Is it possible for God to look upon human frailty and feel compassion? Some days I wonder. I wonder if He remembers what it’s like to walk the earth, see the pain, look upon the hunger, go back to heaven and ask what’s for dinner. Meatloaf? “Great.” Wine from a heavenly vineyard? “Awesome.” Regardless of what God thinks, I am exhausted. Simply, going to the doctor for a blood draw or through a supermarket feels like a gargantuan task. I no longer walk, I shuffle. Rigidity and sagging stomach drooling over my belt graces anyone who dares to stare. Doing any more than two tasks at the same time is challenging. Back in the safety of my car, I lay against the headrest and thought of the previous week. I completed the task at hand—preparing for inevitability.
I spent this past week saying goodbye. Sure, I should have started this shortly after receiving a terminal diagnosis nearly two years ago. Remember? The days when I could still leap from a couch, hold a coffee cup, a plate with a bagel while simultaneously carrying on a conversation via Bluetooth headset. “Death? What death?” I sometimes smirked. “Dude, that’s like a couple years away,” a defiant inner voice responded. Continuing, “A lot of things could happen between then and now. Miracles could occur. And I could be one of them.” I wasn’t.
If you’ve read my blog, you’ve known I never believed in miracles from some Devine interceder were meant for me. I pretty much accepted my fate, even now. I just knew that whatever time I had left, it could be the last time to experience. Flying to see my mother and father, flying to see my brother, that beach walk on the Florida Panhandle, the desert sky, and that walk with Skip, my father’s dog. Just as my doctors said, I always knew I could be within weeks, days or hours of death. The October 19th event brought clarity.

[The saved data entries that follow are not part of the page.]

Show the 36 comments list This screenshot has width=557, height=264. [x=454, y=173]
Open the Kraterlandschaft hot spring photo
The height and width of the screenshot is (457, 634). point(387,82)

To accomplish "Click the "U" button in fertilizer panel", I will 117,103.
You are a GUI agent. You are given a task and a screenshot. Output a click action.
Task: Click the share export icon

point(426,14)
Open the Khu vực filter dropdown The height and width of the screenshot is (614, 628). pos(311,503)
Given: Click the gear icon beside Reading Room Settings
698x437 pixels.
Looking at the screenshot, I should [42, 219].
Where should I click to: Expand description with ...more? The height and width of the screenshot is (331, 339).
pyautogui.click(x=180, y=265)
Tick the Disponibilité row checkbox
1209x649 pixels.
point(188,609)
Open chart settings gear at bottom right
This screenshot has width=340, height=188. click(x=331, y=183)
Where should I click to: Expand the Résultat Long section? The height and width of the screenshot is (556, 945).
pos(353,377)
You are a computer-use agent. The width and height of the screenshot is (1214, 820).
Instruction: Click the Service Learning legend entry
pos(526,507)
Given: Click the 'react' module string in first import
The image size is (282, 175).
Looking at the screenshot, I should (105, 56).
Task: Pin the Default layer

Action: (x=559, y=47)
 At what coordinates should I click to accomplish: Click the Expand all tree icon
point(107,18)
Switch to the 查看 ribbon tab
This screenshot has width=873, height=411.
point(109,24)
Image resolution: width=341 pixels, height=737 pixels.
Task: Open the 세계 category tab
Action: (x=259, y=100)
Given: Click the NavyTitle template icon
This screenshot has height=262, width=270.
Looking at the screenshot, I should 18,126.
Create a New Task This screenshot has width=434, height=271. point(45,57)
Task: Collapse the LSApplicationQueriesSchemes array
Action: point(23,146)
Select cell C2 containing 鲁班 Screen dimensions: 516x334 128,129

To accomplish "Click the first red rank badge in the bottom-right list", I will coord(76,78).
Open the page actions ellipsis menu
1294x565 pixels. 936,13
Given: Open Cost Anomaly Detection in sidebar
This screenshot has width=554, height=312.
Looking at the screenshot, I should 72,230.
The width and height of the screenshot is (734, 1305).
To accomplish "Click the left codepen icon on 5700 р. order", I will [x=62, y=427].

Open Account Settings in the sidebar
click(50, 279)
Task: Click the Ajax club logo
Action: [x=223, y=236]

For the 60 years of life, my family consisted of four: my father, mother, brother, and I. We grew up, went on to extend our inner circle, but at its core, there were just us four. 2021 brings a future of absences, absences that will weave through the family core as my father and I are likely to depart. My parents will never have another child and my brother will never have another brother. I looked at 60 years of documents spread across the Livingroom floor, deciding what to send, what to trash, what to donate. Yesterday, my life finished with 499 pieces of documents stuffed into a folder that will be distributed when I’m near death or dead.
Even in death, my will will continue on earth, at least for a brief moment. There will be bills to be paid, assets to transfer, assets to sell, writings to be mused of, and potential awakenings with “What the hell possessed him to do that?” When people look at this material, I hope the world knows I approached my finality with clarity, that decisions were made from a position of reason, intellect, compassion, honesty and love. Looking through the pictures and documents, I notice how feelings are difficult to discover—and often even more difficult to acknowledge. Yet hidden in the deepest feeling is a higher truth. Many will find a sense that finally that “f***ing bastard is gone.” Even in anger, it was my goal for love to live and survive.
Sure, I’ve seen the same basic instincts in others facing death. An eighty-year old nun who talked about God’s penchant for miracles as a cough settled in; died two days later from COVID. Then a close friend, an Emergency Room Chaplin, who feared no such thing a COVID because she always took precautions, wrote via email to update us on her struggle to breathe after COVID diagnosis. In truth, I am not that desperate to stay alive.
While I did have a blood draw this morning, I didn’t need the test to tell me if a treatment is working. I can feel life’s edge. The climax closes quickly and inherently, I have an internal knowing I will stop soon. As such, I can feel for those who will unwillingly envision a life without me. My heart aches but I don’t know how to help. As I finished sorting my life, I accepted that there’s a part of the preplanning process that cannot be resolved. One can resolve logistical problems of death, but how does one alleviate pain? My mother will suffer. And maybe for a fleeting moment, my brother will as well. Nothing I say or do will help as much as time. The laws of planetary evolution don’t allow one to relive dreams. To those who hurt, time will be your friend. It will remove the intensity of the hottest of rage and, yes, even the most heartbreaking sorrow. It will heal you. And you will become free to live again.